Jewish Farm Brings Spirit to the Art of Cultivation

November 10, 2011

Urban Adamah is a one-acre farm and Jewish environmental education center that recently opened in West Berkeley, just a stone’s throw from Interstate 80. Named for the Hebrew word for “earth,” Urban Adamah provides local food banks and community organizations with fresh produce while accommodating 500 visitors a month.

The farm approaches agriculture from the standpoint of spirituality, environmental stewardship and social justice, said Adam Berman, Executive Director of Urban Adamah.

“Our hope is that people walk away with a visceral understanding of where their food comes from and the elements that conspire to produce it,” he said.

Urban Adamah offers programs for all ages and religious backgrounds, delivering lectures and workshops on topics such as “Introduction to Backyard Chickens” and “Palette Bed Building” to people interested in the promise of urban farming.

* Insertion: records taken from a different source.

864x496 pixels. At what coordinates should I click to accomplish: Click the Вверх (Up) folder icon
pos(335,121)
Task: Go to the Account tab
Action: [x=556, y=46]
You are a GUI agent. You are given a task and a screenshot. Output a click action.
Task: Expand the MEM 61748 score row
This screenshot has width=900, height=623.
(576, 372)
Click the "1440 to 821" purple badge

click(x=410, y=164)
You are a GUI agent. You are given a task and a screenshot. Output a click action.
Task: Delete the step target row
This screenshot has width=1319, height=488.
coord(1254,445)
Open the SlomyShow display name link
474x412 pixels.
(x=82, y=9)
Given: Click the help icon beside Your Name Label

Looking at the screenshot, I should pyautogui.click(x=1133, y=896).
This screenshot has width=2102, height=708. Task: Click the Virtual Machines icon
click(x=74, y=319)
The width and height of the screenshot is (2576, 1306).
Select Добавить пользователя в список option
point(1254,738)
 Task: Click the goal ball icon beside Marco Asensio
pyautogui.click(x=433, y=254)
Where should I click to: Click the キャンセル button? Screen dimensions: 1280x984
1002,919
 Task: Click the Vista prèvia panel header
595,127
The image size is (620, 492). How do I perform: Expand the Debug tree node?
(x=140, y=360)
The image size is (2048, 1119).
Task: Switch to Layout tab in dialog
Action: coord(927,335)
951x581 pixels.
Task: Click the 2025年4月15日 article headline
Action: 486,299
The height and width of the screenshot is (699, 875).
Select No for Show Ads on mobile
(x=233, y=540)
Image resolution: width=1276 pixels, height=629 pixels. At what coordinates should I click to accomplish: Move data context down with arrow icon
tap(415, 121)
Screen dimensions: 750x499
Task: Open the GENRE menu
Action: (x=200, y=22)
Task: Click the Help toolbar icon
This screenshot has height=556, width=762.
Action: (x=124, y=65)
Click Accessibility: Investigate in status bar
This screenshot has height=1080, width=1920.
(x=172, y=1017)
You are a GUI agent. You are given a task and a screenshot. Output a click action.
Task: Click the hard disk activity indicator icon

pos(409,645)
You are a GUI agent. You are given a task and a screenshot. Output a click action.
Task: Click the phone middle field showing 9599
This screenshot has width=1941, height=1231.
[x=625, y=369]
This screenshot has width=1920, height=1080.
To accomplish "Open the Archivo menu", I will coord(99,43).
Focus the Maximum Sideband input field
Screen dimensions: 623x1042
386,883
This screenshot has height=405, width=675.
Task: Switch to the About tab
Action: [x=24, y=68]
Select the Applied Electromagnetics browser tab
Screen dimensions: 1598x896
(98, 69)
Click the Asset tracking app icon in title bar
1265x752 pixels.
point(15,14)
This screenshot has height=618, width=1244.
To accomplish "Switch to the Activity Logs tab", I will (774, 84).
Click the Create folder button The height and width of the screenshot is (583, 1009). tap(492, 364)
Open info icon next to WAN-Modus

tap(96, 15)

Third-grader Eli Bamberger, who attended summer camp this year, learned not only how to make challah in a solar powered oven but also how to clean a chicken house, where he handled the squawking and reluctant birds. “I was the only one brave enough to do it bare-handed,” he said.

Urban Adamah consults with local Jewish schools to brainstorm and develop Jewish environmental education curriculum. Through one such partnership, Urban Adamah works with four Midrashot, weekly Jewish schools for high school students. The result has been an elective on Judaism and Urban Agriculture; twice a semester students from the campuses visit the farm to get their hands dirty and practice Tikkun Olam, Hebrew for “repairing the world.”

 “When Urban Adamah was created, we were delighted to have it in our community, teaching about the connection between Judaism and ecology,” said Diane Bernbaum, director of a Jewish high school called Midrasha in Berkeley.  “To have a nearby hands-on lab where kids could learn the importance of food justice and Biblical agricultural principles, and the connections between them, was significant to us.”

The Midrashot students have made pickles and concocted bees wax lip balm to tie-in with the Jewish value of Shmirat HaGuf, or caring for the body. Recently, a group of students harvested basil from the herb garden and made it into pesto using a bike-powered blender.

“ Everyone who tasted it agreed that it was surely the best pesto ever to have been made in the entire world,” said Suzie Rose, a teacher at Oakland Midrasha.

The curriculum also aims to educate students about the problems posed by conventional agriculture and how sustainable urban agriculture can be a solution. 

 “We are interested in helping to reprogram and re-orient Jewish teens and the community,” said Day Schildkret, a teacher at Midrasha in Berkeley and director of another Midrasha in Pleasanton. “How can we live in a sustainable environment, not separate from nature, but as a touchstone, congruent with nature?” 

Rebecca Herman, a senior at Midrasha in Berkeley, was impressed by her recent visit to the farm.

“It was really funny and strange to see half a block devoted to a farm in the middle of Berkeley,” she said.  “It kind of opened your mind to possibilities that you had automatically ruled out for no reason.”